*Erforderliche Schritte:*
1. In welchem Jahr wurde das Baseler Büro gegründet, dessen Arbeiten der Text über die Herzog-&-de-Meuron-Ausstellung beschreibt?
2. Führe den Text über die Herzog-&-de-Meuron-Ausstellung im Anschluss an seinen letzten Satz fort.

*Quelldokument:*
┌──

Die verführerischen virtuellen Bilder, die bereits politisch wirksam in Zeitungen und Zeitschriften veröffentlich wurden, fehlen in dieser Exposition. Stattdessen werden diese Draht- und Styropormodelle gezeigt, „ehrliche moralische, in dem Sinne archaische und altertümliche Objekte“, wie sie Jacques Herzog nennt, die „nur dazu dienen, wirklich einen Schritt weiterzumachen, einem das Brett vor dem Kopf durchlässiger zu machen“. Dabei hilft das Ausbreiten der Bastelarbeiten und Materialcollagen, den dicht bedruckten Architekturschleier vor den Augen des Publikums zu heben. Architektur ist kein hermetisches Spezialwissen, sondern Raumerleben.

Herzog & de Meuron, das ist längst nicht mehr ein Zweiergespann, das sich schon aus Kindertagen kennt. Die „Partner“ Harry Gugger, Christine Binswanger, Robert Hösl, Ascan Mergenthaler und Stefan Marbach erweitern das experimentelle Spektrum, und weltweit 200 Mitarbeiter treiben das ernste Spiel bis zur materiellen Manifestation. Die Ausstellung zeigt frühe Projekte des 1978 gegründeten Baseler Büros, etwa das Modell vom Steinhaus im Olivenhain von Tavole. Sie zeigt aber auch jüngste Mock-ups, konstruktive Details im Maßstab 1:1. Die Staffelung vom Miniaturformat bis zur saalhohen Rauminstallation beugt Ermüdungserscheinungen vor. Und zu schnuppern gibt es auch etwas: „Düfte“ aus dem Rhein. Gesammelt und konserviert von Architekten, denen bewusst ist, wie sehr ein Ort durch seinen spezifischen Geruch im Gedächtnis bleibt und daher auch ein Parfüm entwickeln wollten. Nur die Industrie hatte mal wieder die Nase vorn. Architektur ist ein langwieriger Prozess.

└──

*Datenauszug:*
┌──

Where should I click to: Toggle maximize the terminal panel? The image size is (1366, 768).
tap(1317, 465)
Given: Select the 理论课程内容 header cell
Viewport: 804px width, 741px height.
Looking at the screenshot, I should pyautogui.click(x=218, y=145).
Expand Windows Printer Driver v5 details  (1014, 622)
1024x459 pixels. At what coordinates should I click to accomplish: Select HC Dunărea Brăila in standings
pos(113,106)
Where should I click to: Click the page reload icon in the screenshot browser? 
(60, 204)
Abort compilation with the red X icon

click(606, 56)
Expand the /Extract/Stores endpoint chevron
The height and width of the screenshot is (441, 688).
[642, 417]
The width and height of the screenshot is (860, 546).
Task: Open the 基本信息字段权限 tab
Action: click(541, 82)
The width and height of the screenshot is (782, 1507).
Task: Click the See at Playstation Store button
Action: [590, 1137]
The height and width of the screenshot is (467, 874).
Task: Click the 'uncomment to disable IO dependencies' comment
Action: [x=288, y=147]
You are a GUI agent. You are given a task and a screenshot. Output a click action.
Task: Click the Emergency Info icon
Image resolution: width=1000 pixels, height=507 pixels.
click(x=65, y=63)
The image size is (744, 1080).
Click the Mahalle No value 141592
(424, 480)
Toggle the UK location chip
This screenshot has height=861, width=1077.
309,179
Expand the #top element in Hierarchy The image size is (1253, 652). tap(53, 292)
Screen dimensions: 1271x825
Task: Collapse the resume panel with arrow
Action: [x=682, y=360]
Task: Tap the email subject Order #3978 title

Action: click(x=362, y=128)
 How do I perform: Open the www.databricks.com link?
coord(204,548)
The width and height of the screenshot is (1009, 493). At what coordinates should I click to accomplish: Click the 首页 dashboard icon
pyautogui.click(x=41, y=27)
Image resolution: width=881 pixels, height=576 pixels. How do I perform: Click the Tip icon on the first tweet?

└──

*Ergebnisse je Aufgabe:*
1. 1978

2.
Wer sich nach Frischluft sehnt, der hat in München Gelegenheit, vier Projekte real zu erleben: Die 1992 eröffnete Sammlung Goetz in Oberföhring – eine minimalistische Kiste, das nahezu unbekannte Wohn- und Geschäftshaus in der Herrenstraße, das Altstadtimplantat „Fünf Höfe“ und die Pneu-Architektur der Allianz-Arena. Vier Antworten auf vier Orte, die kaum unterschiedlicher sein können. Da an einem Fifa-WM-Stadion keine werbenden Schriften erlaubt sind, wurde gegen alle Bedenken des Baureferats und der Stadtgestaltungskommission das Allianz-Logo von der gesponserten Fußballarena auf das Dach des Hauses der Kunst transferiert, das Direktor Chris Dercon als besondere Spielfläche entdeckt hat. Nun ist es offensichtlich, dass auch die Ausstellung durch die Unterstützung des Versicherers gewonnen hat – ein ganzer Raum ist mit den minutiösen Bildern sämtlicher Bauphasen des Stadions tapeziert.

Aber drückt die Dachinstallation dem Haus der Kunst gleich einen kommerziellen Stempel auf? Beherrscht die Schrift das Bauwerk oder das Bauwerk die Schrift? Ist die Arena – befreit von blauen Leuchtlettern – nun wieder öffentliche Plastik, eingebunden in eine Kunstlandschaft von Günther Vogt? Wird das Haus der Kunst durch die Montage privatisiert? Ist es so abwegig, sich Sponsorennamen an Kulturbauten vorzustellen? Ist es nicht sogar wahrscheinlich, dass an der unterfinanzierten Elbphilharmonie die Lettern und Symbole eines Dienstleisters oder Bankhauses prangen werden? Oder gibt es eine Tabugrenze, die zwischen Fußball und Kunst verläuft? Eine Diskussion um die Kultur des öffentlichen Raums ist entbrannt. Allein deswegen hat sich die Aktion gelohnt.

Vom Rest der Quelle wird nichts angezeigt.